Stored records:
..............................

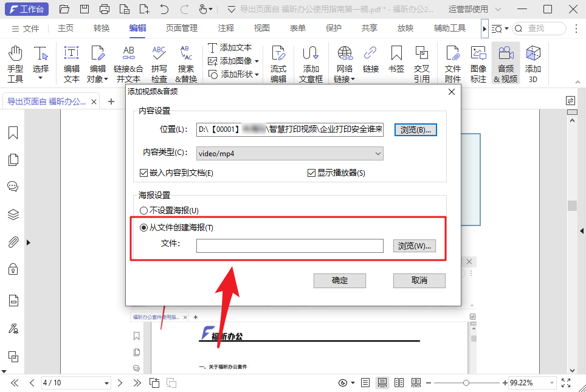The width and height of the screenshot is (586, 392).
Task: Insert a 文件附件 file attachment
Action: click(452, 63)
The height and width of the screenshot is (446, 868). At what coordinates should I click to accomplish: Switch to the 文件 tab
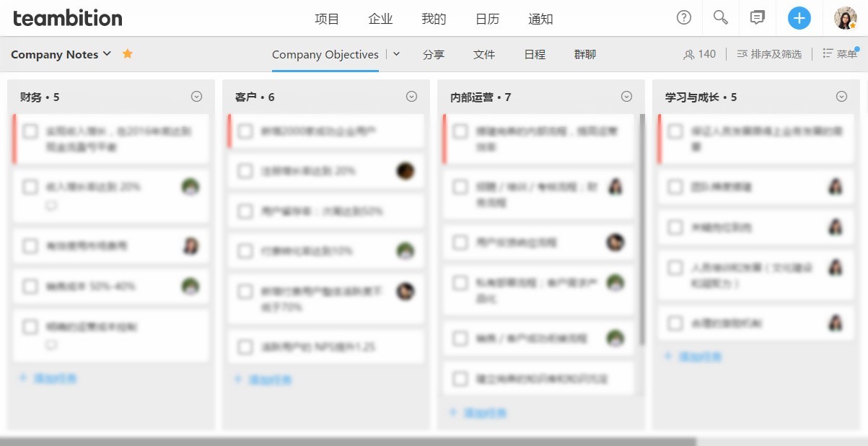pyautogui.click(x=484, y=54)
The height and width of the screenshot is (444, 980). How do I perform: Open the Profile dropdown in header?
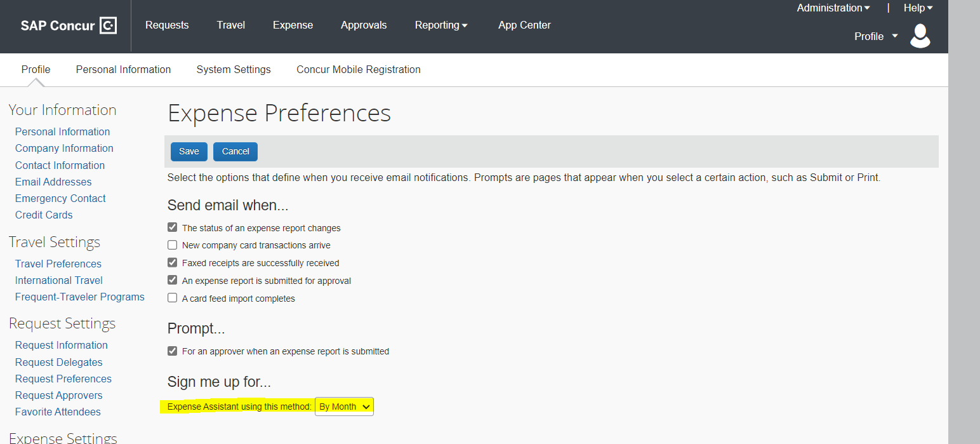point(876,36)
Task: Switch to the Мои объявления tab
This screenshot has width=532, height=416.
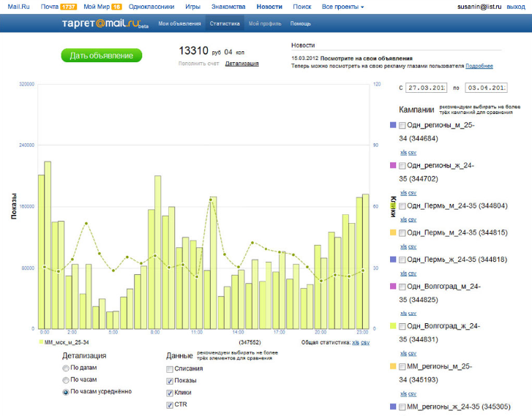Action: 179,23
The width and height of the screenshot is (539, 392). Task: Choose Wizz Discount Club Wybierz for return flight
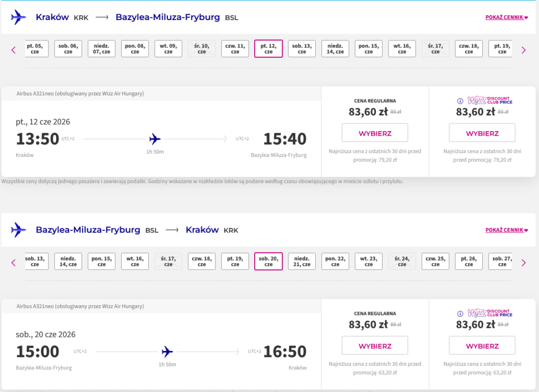[x=482, y=346]
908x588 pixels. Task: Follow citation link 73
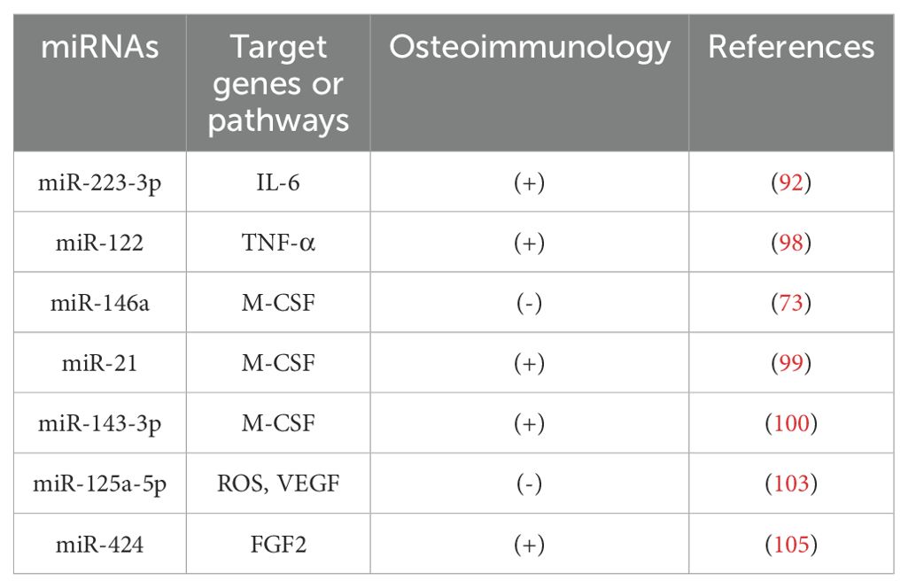pos(791,302)
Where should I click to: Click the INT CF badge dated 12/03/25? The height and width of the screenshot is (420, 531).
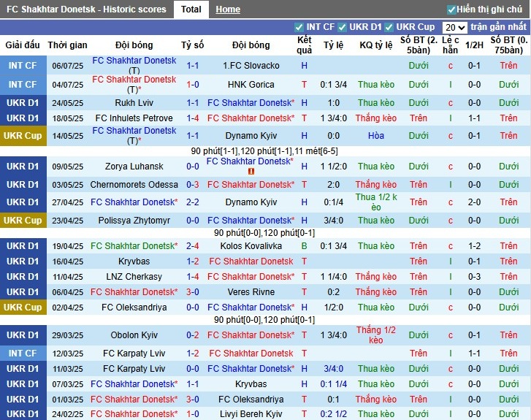pos(22,354)
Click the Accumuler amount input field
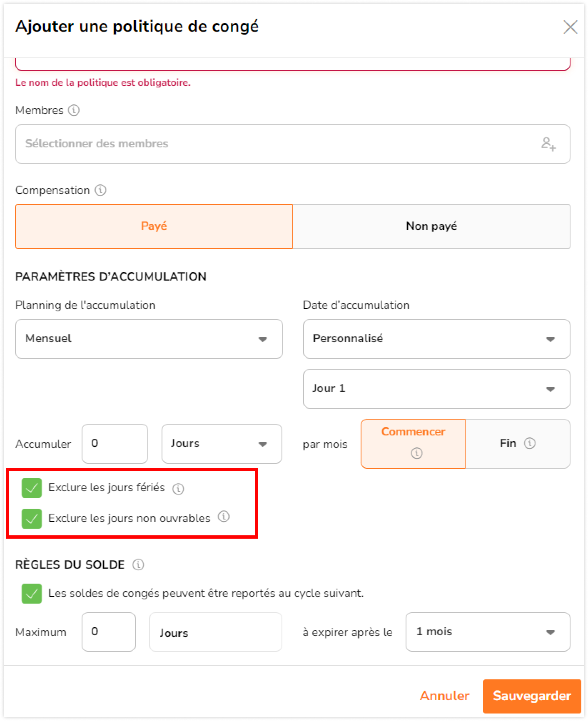 click(115, 444)
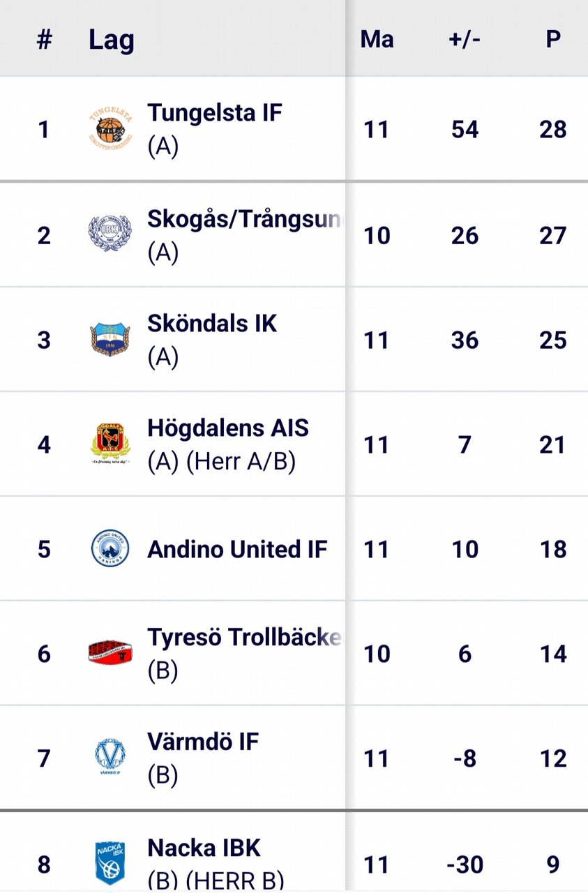Click the # rank column header
Screen dimensions: 588x893
click(x=44, y=39)

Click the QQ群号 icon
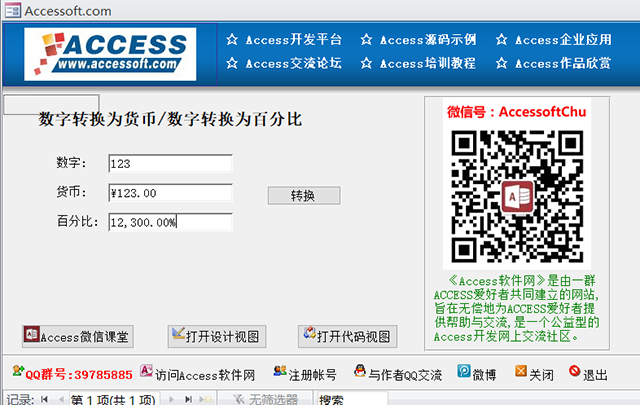coord(18,371)
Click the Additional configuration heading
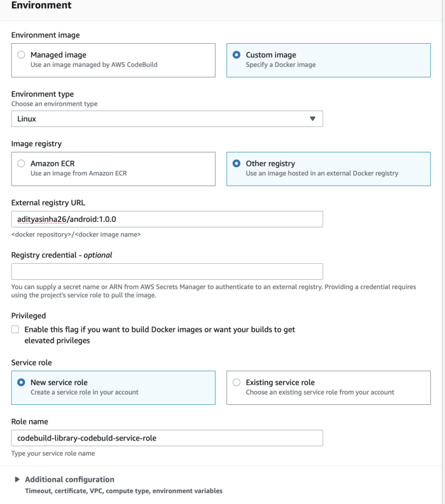This screenshot has width=445, height=504. (69, 480)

..............................

> _Task prompt_
Word for word, repeat only the lines from the line containing "Click the Accumuler amount input field" through the end of the data, without any pictures.

> _Solution to the exercise_
Click the Accumuler amount input field
 click(115, 444)
Click the # rank column header
Screen dimensions: 588x893
click(x=44, y=39)

Click the QQ群号 icon
coord(18,371)
Click the Additional configuration heading
This screenshot has width=445, height=504. (69, 480)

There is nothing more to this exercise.